WRITTEN TASKS:
a: List the three things the passage below about bread and cheese says the writer would shop for at the farmers market in Paris.
b: Quote the passage below about bread and cheese, starting with "Freshly baked bread" and going on through "for the bread.".
c: In the passage below about bread and cheese, what kind of loaves did the writer bake for lunch?

QUOTED PASSAGE:
◆ ◆ ◆ ◆ ◆ ◆ ◆
Freshly baked bread always gives me fond memories of when I lived in Paris and the morning walk to the farmers market for local artisan cheeses, fresh produce and charcuterie. Next, I would stop by the Boulangerie to grab some still hot baguettes, and then find myself unable to resist the temptation of munching off the crunchy ends whilst I made my way home with the crumby evidence scattered across the front of my top.
For today’s lunch I baked a couple of Seeded Wholemeal Sandwich Loaves. Hot bread must be paired with either butter or cheese (or both 😉), and on this occasion I had some ripe French camembert and brie cheeses. Despite being far less pungent than the cheese you would normally have served in France, these were still just as delicious, and the perfect companion for the bread.
◆ ◆ ◆ ◆ ◆ ◆ ◆
PROVIDED DATA:

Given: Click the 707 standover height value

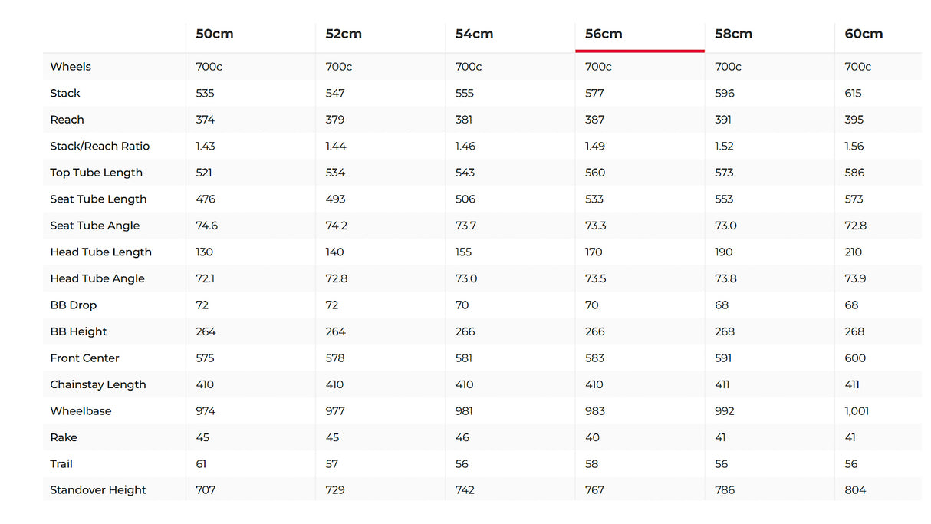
◆ ◆ ◆ ◆ ◆ ◆ ◆
TASK RESPONSES:
a: Local artisan cheeses, fresh produce and charcuterie.

b:
Freshly baked bread always gives me fond memories of when I lived in Paris and the morning walk to the farmers market for local artisan cheeses, fresh produce and charcuterie. Next, I would stop by the Boulangerie to grab some still hot baguettes, and then find myself unable to resist the temptation of munching off the crunchy ends whilst I made my way home with the crumby evidence scattered across the front of my top.
For today’s lunch I baked a couple of Seeded Wholemeal Sandwich Loaves. Hot bread must be paired with either butter or cheese (or both 😉), and on this occasion I had some ripe French camembert and brie cheeses. Despite being far less pungent than the cheese you would normally have served in France, these were still just as delicious, and the perfect companion for the bread.

c: A couple of Seeded Wholemeal Sandwich Loaves.